With the two main candidates’ campaigns well underway in Nice’s upcoming municipal election, one could expect their ranks to hold strong. But alliances are constantly shifting in the local political landscape.
Marc Concas, long time right hand man of local Socialist leader Patrick Allemand, tendered his resignation from the party and from Allemand’s campaign on Thursday 5th December. The decision hardly came as a surprise to most – relations between the two politicians has been tense for the past few months. The timing however, only two days before the official launch of the campaign, forced Allemand to cover his former ally’s name with stickers on the party’s local headquarter walls.
In his announcement speech on Sunday, Allemand said he wanted to give local democracy a breath of fresh air. In an aim to embody unity, he’s sharing the ballot with multiple smaller party leaders such as Dominique Boy-Mottard of Gauche Autrement, Fabrice Decoupigny of the Europe Ecology Green party, as well as Ladislas Polski of the Citizen Republican Movement party.
Patrick Allemand has been heavily criticising current mayor Christian Estrosi on his financial management of the city. However, Marc Concas described his former fellow socialist as an “incoherent man, who’s been unable to beat Christian Estrosi for years, on any political field,” Nice Matin reports.
Recent polls do indeed give Estrosi a significant lead. With 55 per cent of the popular vote according to the Artenice polling agency and 47 per cent according to Ifop, the right wing mayor has more than twice the popularity of his socialist opponent, who is second in the polls at 18 per cent.
But the climate in the city hall’s offices doesn’t appear to be stable either. Over the past three months, four of the mayor’s deputies have resigned, two of them during the past weekend. In her letter of resignation, Andrée Alziari-Nègre said she could no longer support the mayor whose politics are dictated by public relations stunts, while Brigitte Tanauji-Dahan said that she has regained her freedom of thought and expression.

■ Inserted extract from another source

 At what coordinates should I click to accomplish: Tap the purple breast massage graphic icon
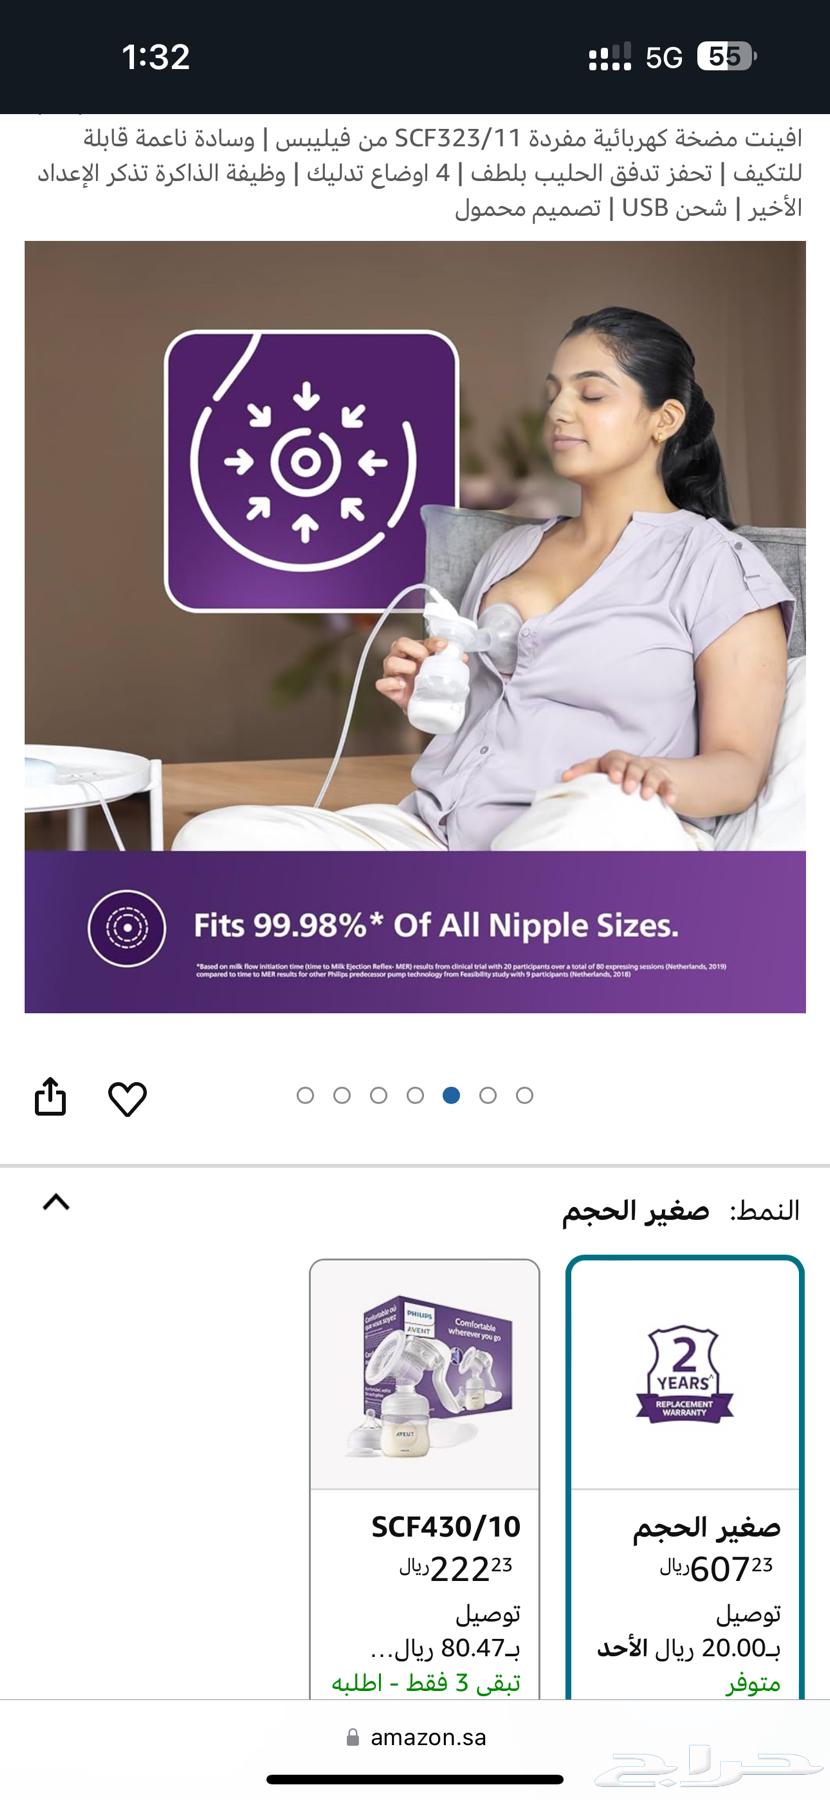pyautogui.click(x=311, y=471)
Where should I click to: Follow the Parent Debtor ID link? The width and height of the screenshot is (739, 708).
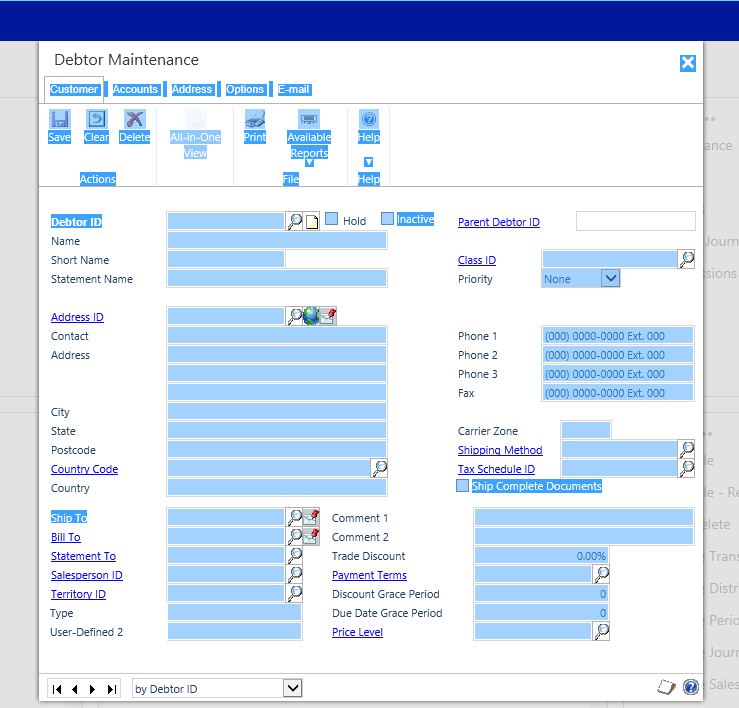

Interestingly enough, an alliance between the resigning politicians from both sides of the aisle seems to be in the making. Marc Concas hasn’t ruled out collaborating with former Estrosi allies Olivier Bettati and Benoit Kandel, and has praised their departure from the mayor’s office. Bettati, who announced his candidacy last week right after resigning as Estrosi’s deputy, told Nice Premium he was ready to work with anyone to beat the current mayor. Former mayor cabinet colleague Andrée Alziari-Nègre has already joined Bettati’s campaign.
Olivier Bettati’s budding alliance had only four per cent of the votes in Ifop’s latest poll, but 17 per cent of those polled by Artenice’s wish to vote for someone unaffiliated with either the right wing UMP or the Socialist party. However, even if Bettati wins them all over, he would still be trailing far behind Christian Estrosi.